*Instructions for the task*: Write out every one of the records below again, character for character, without altering anything.

*Input*:
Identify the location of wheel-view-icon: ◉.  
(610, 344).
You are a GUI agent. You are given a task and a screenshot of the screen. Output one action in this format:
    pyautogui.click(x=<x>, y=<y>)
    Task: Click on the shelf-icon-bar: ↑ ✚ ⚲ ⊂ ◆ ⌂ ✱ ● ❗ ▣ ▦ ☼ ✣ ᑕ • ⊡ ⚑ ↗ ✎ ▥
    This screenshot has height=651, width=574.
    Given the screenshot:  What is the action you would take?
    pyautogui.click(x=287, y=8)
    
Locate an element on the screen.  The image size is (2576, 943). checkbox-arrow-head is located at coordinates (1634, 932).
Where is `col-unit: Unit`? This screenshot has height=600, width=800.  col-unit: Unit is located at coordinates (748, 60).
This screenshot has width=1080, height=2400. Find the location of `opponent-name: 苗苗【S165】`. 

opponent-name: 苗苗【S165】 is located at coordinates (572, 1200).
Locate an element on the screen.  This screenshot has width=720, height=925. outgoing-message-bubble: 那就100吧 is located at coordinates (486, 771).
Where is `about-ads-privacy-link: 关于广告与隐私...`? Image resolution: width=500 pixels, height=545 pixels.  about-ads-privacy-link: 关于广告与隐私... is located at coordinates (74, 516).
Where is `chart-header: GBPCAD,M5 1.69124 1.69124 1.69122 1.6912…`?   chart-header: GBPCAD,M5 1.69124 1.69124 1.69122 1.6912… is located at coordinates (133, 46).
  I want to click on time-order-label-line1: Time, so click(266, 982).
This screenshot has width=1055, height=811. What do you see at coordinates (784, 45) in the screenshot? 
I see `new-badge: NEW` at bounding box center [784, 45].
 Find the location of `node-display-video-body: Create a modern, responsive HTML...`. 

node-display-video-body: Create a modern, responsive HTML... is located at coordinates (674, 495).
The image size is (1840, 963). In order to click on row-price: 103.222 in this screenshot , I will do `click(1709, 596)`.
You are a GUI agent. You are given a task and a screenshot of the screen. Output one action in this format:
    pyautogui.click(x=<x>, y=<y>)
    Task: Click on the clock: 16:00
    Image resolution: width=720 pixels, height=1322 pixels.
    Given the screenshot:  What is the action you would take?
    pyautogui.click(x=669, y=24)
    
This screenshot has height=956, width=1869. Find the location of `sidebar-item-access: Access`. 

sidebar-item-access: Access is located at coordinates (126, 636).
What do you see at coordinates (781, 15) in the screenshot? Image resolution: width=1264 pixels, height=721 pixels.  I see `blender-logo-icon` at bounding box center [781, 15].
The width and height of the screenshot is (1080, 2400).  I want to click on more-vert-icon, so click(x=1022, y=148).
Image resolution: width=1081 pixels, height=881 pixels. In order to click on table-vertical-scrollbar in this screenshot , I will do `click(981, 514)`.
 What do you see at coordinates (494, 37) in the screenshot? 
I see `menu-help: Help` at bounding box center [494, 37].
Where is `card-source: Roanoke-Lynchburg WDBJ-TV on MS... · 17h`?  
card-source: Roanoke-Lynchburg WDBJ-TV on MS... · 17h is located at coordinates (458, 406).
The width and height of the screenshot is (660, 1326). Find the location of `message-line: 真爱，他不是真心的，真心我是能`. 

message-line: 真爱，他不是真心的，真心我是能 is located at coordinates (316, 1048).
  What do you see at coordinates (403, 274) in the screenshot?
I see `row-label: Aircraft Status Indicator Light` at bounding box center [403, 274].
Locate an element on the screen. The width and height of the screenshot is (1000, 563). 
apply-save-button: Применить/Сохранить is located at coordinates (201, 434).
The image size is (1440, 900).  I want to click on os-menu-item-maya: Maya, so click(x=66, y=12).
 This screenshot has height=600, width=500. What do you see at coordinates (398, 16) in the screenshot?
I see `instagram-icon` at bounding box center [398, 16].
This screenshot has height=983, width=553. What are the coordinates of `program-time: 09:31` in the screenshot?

*Solution to the exercise*:
Identify the location of wheel-view-icon: ◉.  
(610, 344).
You are a GUI agent. You are given a task and a screenshot of the screen. Output one action in this format:
    pyautogui.click(x=<x>, y=<y>)
    Task: Click on the shelf-icon-bar: ↑ ✚ ⚲ ⊂ ◆ ⌂ ✱ ● ❗ ▣ ▦ ☼ ✣ ᑕ • ⊡ ⚑ ↗ ✎ ▥
    This screenshot has height=651, width=574.
    Given the screenshot:  What is the action you would take?
    pyautogui.click(x=287, y=8)
    
Locate an element on the screen.  The image size is (2576, 943). checkbox-arrow-head is located at coordinates (1634, 932).
Where is `col-unit: Unit`? This screenshot has height=600, width=800.  col-unit: Unit is located at coordinates (748, 60).
This screenshot has width=1080, height=2400. Find the location of `opponent-name: 苗苗【S165】`. 

opponent-name: 苗苗【S165】 is located at coordinates (572, 1200).
Locate an element on the screen.  This screenshot has width=720, height=925. outgoing-message-bubble: 那就100吧 is located at coordinates (486, 771).
Where is `about-ads-privacy-link: 关于广告与隐私...`? Image resolution: width=500 pixels, height=545 pixels.  about-ads-privacy-link: 关于广告与隐私... is located at coordinates (74, 516).
Where is `chart-header: GBPCAD,M5 1.69124 1.69124 1.69122 1.6912…`?   chart-header: GBPCAD,M5 1.69124 1.69124 1.69122 1.6912… is located at coordinates (133, 46).
  I want to click on time-order-label-line1: Time, so click(266, 982).
This screenshot has width=1055, height=811. What do you see at coordinates (784, 45) in the screenshot? 
I see `new-badge: NEW` at bounding box center [784, 45].
 Find the location of `node-display-video-body: Create a modern, responsive HTML...`. 

node-display-video-body: Create a modern, responsive HTML... is located at coordinates (674, 495).
The image size is (1840, 963). In order to click on row-price: 103.222 in this screenshot , I will do `click(1709, 596)`.
You are a GUI agent. You are given a task and a screenshot of the screen. Output one action in this format:
    pyautogui.click(x=<x>, y=<y>)
    Task: Click on the clock: 16:00
    Image resolution: width=720 pixels, height=1322 pixels.
    Given the screenshot:  What is the action you would take?
    pyautogui.click(x=669, y=24)
    
This screenshot has height=956, width=1869. Find the location of `sidebar-item-access: Access`. 

sidebar-item-access: Access is located at coordinates (126, 636).
What do you see at coordinates (781, 15) in the screenshot? Image resolution: width=1264 pixels, height=721 pixels.  I see `blender-logo-icon` at bounding box center [781, 15].
The width and height of the screenshot is (1080, 2400).  I want to click on more-vert-icon, so click(x=1022, y=148).
Image resolution: width=1081 pixels, height=881 pixels. In order to click on table-vertical-scrollbar in this screenshot , I will do `click(981, 514)`.
 What do you see at coordinates (494, 37) in the screenshot? 
I see `menu-help: Help` at bounding box center [494, 37].
Where is `card-source: Roanoke-Lynchburg WDBJ-TV on MS... · 17h`?  
card-source: Roanoke-Lynchburg WDBJ-TV on MS... · 17h is located at coordinates (458, 406).
The width and height of the screenshot is (660, 1326). Find the location of `message-line: 真爱，他不是真心的，真心我是能`. 

message-line: 真爱，他不是真心的，真心我是能 is located at coordinates (316, 1048).
  What do you see at coordinates (403, 274) in the screenshot?
I see `row-label: Aircraft Status Indicator Light` at bounding box center [403, 274].
Locate an element on the screen. The width and height of the screenshot is (1000, 563). 
apply-save-button: Применить/Сохранить is located at coordinates (201, 434).
The image size is (1440, 900).  I want to click on os-menu-item-maya: Maya, so click(x=66, y=12).
 This screenshot has height=600, width=500. What do you see at coordinates (398, 16) in the screenshot?
I see `instagram-icon` at bounding box center [398, 16].
This screenshot has height=983, width=553. What are the coordinates of `program-time: 09:31` in the screenshot?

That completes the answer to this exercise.